» AIM:
Copy the records below word for word, starting at the line that contains "Where should I click to: Select the Flexible" and ending after the line that contains "Action: point(228,95)".

» Entries on where items appear:

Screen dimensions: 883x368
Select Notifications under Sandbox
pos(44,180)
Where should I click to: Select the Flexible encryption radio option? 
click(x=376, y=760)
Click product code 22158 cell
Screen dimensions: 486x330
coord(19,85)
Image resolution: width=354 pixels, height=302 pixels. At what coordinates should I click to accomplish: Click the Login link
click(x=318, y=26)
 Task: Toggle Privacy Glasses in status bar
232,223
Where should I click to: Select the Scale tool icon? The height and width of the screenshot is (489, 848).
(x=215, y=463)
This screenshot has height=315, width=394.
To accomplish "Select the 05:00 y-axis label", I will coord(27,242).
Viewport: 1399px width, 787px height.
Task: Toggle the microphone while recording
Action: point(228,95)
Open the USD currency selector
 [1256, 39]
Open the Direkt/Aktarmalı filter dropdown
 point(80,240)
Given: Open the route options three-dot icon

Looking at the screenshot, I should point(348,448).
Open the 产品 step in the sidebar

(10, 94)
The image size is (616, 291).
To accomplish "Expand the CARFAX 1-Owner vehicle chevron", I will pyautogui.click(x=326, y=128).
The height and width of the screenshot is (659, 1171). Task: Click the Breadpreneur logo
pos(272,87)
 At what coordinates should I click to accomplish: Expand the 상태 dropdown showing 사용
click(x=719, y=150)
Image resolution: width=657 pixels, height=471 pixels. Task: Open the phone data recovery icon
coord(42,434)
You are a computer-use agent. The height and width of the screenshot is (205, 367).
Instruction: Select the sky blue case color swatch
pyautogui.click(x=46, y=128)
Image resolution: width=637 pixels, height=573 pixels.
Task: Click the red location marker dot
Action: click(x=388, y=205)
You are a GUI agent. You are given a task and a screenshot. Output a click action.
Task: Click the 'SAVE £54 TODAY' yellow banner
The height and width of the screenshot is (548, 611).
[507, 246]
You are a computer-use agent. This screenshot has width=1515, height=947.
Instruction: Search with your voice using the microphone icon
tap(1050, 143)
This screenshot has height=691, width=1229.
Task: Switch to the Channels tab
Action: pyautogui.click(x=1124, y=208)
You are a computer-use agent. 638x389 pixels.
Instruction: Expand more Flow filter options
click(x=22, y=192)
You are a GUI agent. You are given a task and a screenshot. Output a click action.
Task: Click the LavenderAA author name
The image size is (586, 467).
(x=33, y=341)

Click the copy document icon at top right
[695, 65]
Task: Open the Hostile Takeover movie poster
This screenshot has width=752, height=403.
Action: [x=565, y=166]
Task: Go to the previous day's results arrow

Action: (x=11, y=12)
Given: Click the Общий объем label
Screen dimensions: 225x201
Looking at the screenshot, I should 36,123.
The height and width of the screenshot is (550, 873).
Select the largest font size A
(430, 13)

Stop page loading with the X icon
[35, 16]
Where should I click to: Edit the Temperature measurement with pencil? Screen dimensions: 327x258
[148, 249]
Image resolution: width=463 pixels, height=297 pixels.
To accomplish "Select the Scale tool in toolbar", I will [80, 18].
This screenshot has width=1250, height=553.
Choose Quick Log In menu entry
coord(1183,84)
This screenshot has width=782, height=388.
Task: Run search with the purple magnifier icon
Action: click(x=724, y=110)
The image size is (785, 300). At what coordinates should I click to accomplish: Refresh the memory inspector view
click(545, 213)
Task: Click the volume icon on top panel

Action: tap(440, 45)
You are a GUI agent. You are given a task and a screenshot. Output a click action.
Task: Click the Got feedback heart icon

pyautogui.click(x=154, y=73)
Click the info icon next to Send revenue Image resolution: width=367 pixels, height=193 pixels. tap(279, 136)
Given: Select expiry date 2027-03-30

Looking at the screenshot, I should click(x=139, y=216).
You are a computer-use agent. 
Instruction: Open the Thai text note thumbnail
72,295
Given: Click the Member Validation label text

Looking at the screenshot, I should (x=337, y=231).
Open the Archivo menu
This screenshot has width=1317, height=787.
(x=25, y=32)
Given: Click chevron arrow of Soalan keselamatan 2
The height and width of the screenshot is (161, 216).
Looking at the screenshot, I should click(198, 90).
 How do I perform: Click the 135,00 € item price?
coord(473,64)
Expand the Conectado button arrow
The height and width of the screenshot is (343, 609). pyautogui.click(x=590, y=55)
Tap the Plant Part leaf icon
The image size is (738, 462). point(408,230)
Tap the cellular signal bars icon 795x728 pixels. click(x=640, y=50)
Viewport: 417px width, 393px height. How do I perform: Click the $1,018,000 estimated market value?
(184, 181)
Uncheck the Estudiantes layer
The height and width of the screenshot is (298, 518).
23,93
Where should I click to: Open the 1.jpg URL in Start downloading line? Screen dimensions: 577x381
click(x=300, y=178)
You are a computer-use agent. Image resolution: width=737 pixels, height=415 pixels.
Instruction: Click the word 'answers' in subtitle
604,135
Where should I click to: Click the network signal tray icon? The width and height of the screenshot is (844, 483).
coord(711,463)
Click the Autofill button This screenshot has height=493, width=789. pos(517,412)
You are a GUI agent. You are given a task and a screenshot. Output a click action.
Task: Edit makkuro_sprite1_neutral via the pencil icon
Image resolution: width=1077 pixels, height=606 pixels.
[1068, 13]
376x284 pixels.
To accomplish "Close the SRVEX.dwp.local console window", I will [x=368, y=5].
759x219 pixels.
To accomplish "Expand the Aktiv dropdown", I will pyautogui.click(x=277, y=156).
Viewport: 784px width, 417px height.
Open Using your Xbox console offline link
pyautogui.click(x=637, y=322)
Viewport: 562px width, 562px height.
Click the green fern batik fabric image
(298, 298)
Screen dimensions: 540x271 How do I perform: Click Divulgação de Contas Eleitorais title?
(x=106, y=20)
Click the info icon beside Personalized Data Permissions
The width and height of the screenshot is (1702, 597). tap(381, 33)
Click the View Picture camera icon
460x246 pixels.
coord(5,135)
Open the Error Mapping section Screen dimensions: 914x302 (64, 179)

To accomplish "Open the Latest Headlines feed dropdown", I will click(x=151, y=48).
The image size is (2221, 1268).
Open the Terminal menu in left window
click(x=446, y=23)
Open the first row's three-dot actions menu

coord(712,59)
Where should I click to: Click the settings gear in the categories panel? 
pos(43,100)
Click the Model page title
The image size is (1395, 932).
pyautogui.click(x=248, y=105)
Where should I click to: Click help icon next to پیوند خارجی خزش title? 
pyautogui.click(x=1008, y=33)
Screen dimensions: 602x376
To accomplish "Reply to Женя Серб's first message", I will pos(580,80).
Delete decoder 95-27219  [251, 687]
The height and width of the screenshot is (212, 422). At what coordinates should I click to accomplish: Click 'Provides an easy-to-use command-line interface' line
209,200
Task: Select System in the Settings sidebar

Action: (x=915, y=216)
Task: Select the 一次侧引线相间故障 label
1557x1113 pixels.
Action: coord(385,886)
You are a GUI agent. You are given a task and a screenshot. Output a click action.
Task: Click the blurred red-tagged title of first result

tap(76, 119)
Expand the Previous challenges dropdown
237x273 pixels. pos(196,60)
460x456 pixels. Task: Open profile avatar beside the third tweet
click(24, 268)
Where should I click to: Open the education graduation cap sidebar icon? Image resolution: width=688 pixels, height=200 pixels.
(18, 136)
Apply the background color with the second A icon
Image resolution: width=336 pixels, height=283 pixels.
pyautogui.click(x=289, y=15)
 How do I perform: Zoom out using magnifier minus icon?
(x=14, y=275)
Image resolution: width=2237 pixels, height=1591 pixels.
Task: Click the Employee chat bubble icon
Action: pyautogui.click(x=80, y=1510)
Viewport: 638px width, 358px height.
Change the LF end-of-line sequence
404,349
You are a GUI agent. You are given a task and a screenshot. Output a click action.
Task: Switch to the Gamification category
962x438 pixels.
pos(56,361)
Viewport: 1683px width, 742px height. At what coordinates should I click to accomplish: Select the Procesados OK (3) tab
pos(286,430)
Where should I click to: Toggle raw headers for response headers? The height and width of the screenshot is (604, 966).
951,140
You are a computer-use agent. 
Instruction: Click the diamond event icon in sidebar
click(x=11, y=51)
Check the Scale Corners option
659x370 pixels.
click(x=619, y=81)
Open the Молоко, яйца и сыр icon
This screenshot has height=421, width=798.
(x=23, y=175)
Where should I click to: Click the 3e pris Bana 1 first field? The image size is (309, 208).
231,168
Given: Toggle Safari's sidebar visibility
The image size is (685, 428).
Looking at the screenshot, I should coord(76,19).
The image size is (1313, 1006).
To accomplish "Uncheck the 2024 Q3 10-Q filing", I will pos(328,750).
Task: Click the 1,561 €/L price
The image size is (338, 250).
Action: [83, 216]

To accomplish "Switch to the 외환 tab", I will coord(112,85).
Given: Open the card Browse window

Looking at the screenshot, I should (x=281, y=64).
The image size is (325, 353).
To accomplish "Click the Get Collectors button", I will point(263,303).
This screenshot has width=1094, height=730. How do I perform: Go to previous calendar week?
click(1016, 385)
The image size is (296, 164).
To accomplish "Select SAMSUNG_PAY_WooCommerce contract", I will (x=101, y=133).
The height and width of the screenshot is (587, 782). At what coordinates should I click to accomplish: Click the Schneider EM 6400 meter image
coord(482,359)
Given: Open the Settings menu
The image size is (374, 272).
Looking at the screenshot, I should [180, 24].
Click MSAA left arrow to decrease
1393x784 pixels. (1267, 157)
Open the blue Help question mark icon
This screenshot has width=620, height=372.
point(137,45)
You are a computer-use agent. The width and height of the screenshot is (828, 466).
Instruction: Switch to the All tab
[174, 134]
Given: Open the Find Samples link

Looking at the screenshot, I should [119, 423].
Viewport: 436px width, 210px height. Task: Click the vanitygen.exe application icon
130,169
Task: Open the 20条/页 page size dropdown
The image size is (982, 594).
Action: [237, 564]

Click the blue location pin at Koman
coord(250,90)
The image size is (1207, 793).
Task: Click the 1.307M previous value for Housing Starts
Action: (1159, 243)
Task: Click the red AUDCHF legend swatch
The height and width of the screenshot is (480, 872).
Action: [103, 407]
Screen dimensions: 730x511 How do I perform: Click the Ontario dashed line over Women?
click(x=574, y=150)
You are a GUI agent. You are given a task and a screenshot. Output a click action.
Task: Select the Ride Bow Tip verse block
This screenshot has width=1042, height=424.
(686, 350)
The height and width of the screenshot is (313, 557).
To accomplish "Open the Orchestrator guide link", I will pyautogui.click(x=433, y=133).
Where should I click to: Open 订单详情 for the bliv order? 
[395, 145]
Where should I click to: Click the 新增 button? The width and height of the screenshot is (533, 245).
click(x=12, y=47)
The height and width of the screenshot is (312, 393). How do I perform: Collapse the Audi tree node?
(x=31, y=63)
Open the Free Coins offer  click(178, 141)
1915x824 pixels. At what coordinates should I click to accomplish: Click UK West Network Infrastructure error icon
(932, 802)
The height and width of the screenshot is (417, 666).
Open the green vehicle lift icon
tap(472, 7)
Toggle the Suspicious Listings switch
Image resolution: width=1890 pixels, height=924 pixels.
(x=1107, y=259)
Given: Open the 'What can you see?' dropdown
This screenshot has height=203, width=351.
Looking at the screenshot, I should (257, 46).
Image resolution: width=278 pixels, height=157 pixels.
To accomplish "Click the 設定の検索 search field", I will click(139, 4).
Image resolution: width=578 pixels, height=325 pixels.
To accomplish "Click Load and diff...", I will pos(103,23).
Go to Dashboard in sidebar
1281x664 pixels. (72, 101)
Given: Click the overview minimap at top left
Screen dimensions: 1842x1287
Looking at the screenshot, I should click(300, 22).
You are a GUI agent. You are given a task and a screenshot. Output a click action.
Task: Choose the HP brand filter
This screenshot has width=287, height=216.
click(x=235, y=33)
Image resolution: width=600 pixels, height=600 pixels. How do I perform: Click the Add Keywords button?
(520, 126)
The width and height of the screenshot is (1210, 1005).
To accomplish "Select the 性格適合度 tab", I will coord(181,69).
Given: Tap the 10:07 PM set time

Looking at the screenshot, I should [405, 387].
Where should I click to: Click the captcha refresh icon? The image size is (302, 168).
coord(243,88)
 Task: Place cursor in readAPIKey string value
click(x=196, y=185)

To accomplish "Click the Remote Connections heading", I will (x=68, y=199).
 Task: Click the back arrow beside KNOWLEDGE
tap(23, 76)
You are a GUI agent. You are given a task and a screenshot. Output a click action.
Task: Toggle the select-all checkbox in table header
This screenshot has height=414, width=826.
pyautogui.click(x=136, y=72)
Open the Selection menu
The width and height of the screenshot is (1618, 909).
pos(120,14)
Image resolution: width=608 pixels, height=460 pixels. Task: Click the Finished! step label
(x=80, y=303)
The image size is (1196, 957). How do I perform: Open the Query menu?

» FULL OUTPUT:
Where should I click to: Select the Flexible encryption radio option? 
click(x=376, y=760)
Click product code 22158 cell
Screen dimensions: 486x330
coord(19,85)
Image resolution: width=354 pixels, height=302 pixels. At what coordinates should I click to accomplish: Click the Login link
click(x=318, y=26)
 Task: Toggle Privacy Glasses in status bar
232,223
Where should I click to: Select the Scale tool icon? The height and width of the screenshot is (489, 848).
(x=215, y=463)
This screenshot has height=315, width=394.
To accomplish "Select the 05:00 y-axis label", I will coord(27,242).
Viewport: 1399px width, 787px height.
Task: Toggle the microphone while recording
Action: point(228,95)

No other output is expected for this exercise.